The transformation of N116HR from a former State Highway Patrol aircraft, now in routine flying club service, into an airborne tribute to Ohio’s aviation heritage, would largely be visualized with a new paint scheme. It was a fun challenge to try and give a nod to as many legendary connections as possible while crafting a design that was uniquely appealing yet classically tasteful. Red wings and the arrow (re-interpreted in blue) were preserved from the original patrol scheme. The tapering red, white, and blue striping evokes the distinct swallow-tail design of Ohio’s flag, while the white forward pointing stripe emulates the nose art of the Cessna 180 in which Jerry Mock, a housewife from Columbus, Ohio, became the first woman to fly around the world. The graphic just aft of the striping takes its inspiration from Columbus native Eddie Rickenbacker’s WWI Hat-in-the Ring squadron emblem, with the ring formed by the outline of Ohio and the twin bowler hats a representative icon of the Wright Brothers. Underneath, the lunar boot print pays homage to Wapakoneta’s most famous son, Neil Armstrong.

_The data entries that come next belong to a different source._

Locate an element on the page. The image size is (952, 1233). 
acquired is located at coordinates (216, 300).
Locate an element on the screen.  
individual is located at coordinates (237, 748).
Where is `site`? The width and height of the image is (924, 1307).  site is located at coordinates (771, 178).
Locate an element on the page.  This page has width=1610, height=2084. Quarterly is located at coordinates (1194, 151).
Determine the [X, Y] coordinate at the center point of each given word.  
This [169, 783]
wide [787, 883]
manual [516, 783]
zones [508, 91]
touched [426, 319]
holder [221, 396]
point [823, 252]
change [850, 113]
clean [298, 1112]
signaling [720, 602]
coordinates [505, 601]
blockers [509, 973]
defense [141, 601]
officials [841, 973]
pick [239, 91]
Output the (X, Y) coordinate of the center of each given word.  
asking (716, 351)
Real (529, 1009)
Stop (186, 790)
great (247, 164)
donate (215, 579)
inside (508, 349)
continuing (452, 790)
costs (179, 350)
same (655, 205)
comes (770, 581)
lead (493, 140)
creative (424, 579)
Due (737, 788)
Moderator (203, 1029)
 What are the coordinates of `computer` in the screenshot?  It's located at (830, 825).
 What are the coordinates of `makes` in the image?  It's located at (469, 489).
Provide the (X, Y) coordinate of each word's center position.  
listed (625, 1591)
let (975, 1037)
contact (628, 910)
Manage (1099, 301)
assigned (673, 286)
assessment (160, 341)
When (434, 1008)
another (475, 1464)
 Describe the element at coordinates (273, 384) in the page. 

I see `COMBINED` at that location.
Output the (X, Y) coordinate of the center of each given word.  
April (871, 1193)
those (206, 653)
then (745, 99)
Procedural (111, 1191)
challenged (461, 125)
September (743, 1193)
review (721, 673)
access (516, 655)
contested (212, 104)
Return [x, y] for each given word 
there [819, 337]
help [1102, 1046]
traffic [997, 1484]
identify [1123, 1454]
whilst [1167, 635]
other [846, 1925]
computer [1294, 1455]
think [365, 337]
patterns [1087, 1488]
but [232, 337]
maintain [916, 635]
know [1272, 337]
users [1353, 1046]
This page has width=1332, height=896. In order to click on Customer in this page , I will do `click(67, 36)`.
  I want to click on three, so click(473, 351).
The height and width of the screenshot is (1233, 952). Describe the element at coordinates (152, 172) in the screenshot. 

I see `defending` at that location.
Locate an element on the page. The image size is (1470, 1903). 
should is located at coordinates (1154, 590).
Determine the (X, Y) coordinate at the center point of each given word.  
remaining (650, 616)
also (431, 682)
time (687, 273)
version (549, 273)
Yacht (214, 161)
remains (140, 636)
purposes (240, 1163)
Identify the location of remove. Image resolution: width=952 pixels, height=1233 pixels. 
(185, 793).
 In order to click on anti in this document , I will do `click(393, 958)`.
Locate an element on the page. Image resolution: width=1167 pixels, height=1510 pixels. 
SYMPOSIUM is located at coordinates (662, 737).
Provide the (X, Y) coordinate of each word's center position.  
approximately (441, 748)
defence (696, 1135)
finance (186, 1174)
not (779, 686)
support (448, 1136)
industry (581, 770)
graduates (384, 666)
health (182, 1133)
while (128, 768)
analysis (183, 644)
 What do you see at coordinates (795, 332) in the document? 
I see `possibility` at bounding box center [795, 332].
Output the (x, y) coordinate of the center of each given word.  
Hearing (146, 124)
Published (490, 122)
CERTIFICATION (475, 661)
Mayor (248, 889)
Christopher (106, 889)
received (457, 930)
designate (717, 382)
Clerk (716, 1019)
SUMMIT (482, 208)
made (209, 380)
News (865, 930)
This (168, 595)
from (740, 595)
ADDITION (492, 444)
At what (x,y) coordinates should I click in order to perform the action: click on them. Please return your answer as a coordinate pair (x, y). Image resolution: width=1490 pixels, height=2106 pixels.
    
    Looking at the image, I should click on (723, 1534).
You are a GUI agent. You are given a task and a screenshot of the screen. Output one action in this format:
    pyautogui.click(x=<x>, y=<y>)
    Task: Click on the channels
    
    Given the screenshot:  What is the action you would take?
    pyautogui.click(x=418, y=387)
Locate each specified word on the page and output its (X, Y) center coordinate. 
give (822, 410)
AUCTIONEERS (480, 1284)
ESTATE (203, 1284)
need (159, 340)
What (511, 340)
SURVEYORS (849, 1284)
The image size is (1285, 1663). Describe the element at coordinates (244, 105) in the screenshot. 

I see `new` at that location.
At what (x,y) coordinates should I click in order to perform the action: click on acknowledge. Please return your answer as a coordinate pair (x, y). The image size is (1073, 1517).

The name “Friendship Flyer” is derived from what the Wright Brothers called their airplane as well as the space capsule of Ohio’s home-grown senator, John Glenn and the font replicates Friendship 7’s unique hand-painted script. The wheel pants sport the white splash characteristic of WACO biplanes that were initially produced at a factory just north of Dayton, which now serves as the company museum. The tail is branded with Cessna’s early logos for the iconic 182, while beneath the horizontal stabilizer are the logos of those who participated in the project. Bringing such a precisely detailed design for the exterior to life required a shop possessing equal parts artistic skill, technical craft, and enthusiastic commitment. Fortunately, Ohio could supply just the expertise needed at Dial Eastern States Aircraft Painting.
In a nondescript, unmarked hangar, at the far end of the sleepy airstrip known as Harrison County Airport (8G6), two maestros of aircraft painting can be found plying their craft. From the moment I finished my lengthy explanation of my vision for what I wanted to create in paint, Darrin and Mark were fully onboard and palpably excited about bringing it to life. Throughout the exterior makeover, I found that the deft mechanical hand of the former was perfectly complemented by the artist’s eye of the latter and the result was something greater than merely the sum of their contributions. In keeping with their spirit of excellence, every removable external piece of the aircraft, was, so that it could be prepped and painted separately. Toothbrushes painstakingly stripped paint around every rivet, inaccessible surfaces were opened to ensure complete paint coverage, each plastic faring was upgraded to fiberglass, and every fastener replaced with new stainless-steel hardware. High-quality Dupont Imron paint was selected to obviate the need for clear coating. To provide a better match and greater durability, they insisted on making stencils to paint the custom details, employing a decal only for the complex mid-body logo, thus enabling it to be removed, if desired, for a future sale. When the final strip of masking tape was pulled away, it was apparent to both craftsmen and customer that the intended artistic statement had been achieved, though their commitment to the project would not stop there.
Whether a hangover of a bygone era, a measure of pride in their work, or a signal of support for the vision, Darrin and Mark have continued to supply a level of customer service beyond all expectations. Sometime later, when a nose strut shimmy cracked the wheel pant, they crafted and painted a new one, and then went ahead and graciously repaired and restored the old one as a spare (perhaps also signaling a lack confidence in my piloting acumen). While the plane was in their shop for the swap, they lovingly scrutinized every square inch, asserting their right to address any nick, no matter how small, that had been acquired in the year that had passed. I do my part to honor their work as well, ensuring the Friendship Flyer receives a wipe down after every flight. Normally the task is done with Lemon Pledge and a microfiber cloth, though on occasion, I pull out aviation Simple Green to degrease the belly. This simple routine has the kept the paint job bug-free and looking like new, and never fails to inspire comments on whatever transient ramp we touch down at. On those occasions when Citation pilots have crossed a hot asphalt apron to check out the paint scheme on that most common of all airframes, I know we hit the mark.